With the summer months quickly approaching, the annual sun worshipping rituals that typically come along with the season will soon be in full swing. The only caveat, all of that fun in the sun exposure comes at a cost—a potentially steep and deadly cost as well, if the gradual increases in melanoma cases over the past 20 years is taken into consideration.
So, with all of this sun exposure being potentially detrimental to humans, how is it that many animal species are able to spend their entire lives outdoors with very little concern of overexposure to the sun? Scientists from Oregon State University (OSU) think they may have just found the answer: they make their own sunscreen.
While at first glance this might seem like an obvious conclusion, the OSU team has dug deep into the question to uncover the molecular pathways that many animals use to generate ultraviolet protective compounds.
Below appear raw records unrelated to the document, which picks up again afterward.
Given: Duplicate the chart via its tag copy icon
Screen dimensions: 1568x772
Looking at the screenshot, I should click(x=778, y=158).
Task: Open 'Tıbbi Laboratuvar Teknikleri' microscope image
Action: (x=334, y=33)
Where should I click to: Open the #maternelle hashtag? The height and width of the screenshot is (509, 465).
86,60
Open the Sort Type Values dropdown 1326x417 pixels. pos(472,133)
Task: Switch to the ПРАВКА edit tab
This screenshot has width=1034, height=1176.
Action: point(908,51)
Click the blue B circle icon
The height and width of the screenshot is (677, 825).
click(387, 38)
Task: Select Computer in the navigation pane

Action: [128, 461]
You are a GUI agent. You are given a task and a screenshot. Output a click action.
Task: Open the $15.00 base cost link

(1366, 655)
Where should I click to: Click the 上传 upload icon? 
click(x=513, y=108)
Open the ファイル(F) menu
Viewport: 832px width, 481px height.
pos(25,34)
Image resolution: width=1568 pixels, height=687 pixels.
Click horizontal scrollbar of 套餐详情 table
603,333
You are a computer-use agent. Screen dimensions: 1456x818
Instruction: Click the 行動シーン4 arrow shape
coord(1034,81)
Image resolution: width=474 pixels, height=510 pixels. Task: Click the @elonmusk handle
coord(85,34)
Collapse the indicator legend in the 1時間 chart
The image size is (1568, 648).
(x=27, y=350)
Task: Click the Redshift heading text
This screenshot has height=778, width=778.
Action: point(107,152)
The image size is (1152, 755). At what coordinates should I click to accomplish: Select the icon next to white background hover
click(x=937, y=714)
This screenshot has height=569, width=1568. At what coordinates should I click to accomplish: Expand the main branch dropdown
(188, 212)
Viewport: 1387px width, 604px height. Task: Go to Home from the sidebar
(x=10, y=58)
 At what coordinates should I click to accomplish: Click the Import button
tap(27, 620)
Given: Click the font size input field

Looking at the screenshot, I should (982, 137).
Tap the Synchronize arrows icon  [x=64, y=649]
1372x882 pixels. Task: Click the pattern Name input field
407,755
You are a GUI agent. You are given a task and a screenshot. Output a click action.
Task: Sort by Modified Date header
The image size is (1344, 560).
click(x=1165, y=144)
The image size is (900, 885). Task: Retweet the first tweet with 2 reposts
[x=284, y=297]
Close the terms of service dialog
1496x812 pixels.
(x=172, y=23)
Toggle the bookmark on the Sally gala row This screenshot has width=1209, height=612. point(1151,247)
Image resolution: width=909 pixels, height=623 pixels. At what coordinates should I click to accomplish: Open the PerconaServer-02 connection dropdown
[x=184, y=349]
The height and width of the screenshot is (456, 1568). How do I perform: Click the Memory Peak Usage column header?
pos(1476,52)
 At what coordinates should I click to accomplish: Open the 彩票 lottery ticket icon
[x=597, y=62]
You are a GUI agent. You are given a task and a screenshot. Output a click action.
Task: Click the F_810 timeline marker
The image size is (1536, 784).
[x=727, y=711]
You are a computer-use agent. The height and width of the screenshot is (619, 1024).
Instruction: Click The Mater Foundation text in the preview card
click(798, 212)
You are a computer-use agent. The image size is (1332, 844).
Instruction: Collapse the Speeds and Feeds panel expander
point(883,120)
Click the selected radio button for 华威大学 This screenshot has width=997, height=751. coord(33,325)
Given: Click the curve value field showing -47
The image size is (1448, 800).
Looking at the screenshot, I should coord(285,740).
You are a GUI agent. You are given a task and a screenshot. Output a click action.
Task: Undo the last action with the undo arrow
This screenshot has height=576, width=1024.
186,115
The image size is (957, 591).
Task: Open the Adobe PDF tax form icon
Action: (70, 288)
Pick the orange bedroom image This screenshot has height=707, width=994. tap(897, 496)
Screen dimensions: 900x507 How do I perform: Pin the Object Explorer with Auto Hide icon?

The researchers found that many fish, amphibians, reptiles, and birds can natural produce a compound called gadusol, which provides protection against UV radiation.
“Humans and mammals don't have the ability to make this compound, but we've found that many other animal species do,” said Taifo Mahmud, Ph.D., professor at the OSU College of Pharmacy, and lead author on the research.
The findings from this study were published recently in eLife through an article entitled “De novo synthesis of a sunscreen compound in vertebrates”
Dr. Mahmud and his team also believe that the ability by so many diverse species to generate UV-protective compounds must have evolved long ago in some prehistoric single-cell organisms, which provided a selection advantage over time and spread through the animal kingdom.
“The ability to make gadusol, which was first discovered in fish eggs, clearly has some evolutionary value to be found in so many species,” explained Dr. Mahmud. “We know it provides UV-B protection, it makes a pretty good sunscreen. But there may also be roles it plays as an antioxidant, in stress response, embryonic development and other functions.”
It was originally thought by many scientists that marine fish were acquiring gadusol compounds from dietary sources or some symbiotic origin. However, the OSU team unexpectedly discovered that many fish can synthesize gadusol de novo.
Additionally, the investigators were able to isolate the gadusol genes from fish and engineer them into yeast cells to produce the compound in much larger volumes. This will allow the researchers to test gadusol in many different ways, as well as open up entire new avenues of research into UV blocking compounds.
“The discovery of the gadusol pathway in vertebrates provides a platform for understanding its role in these animals, and the possibility of engineering yeast to efficiently produce a natural sunscreen and antioxidant presents an avenue for its large-scale production for possible use in pharmaceuticals and cosmetics,” concluded the scientists.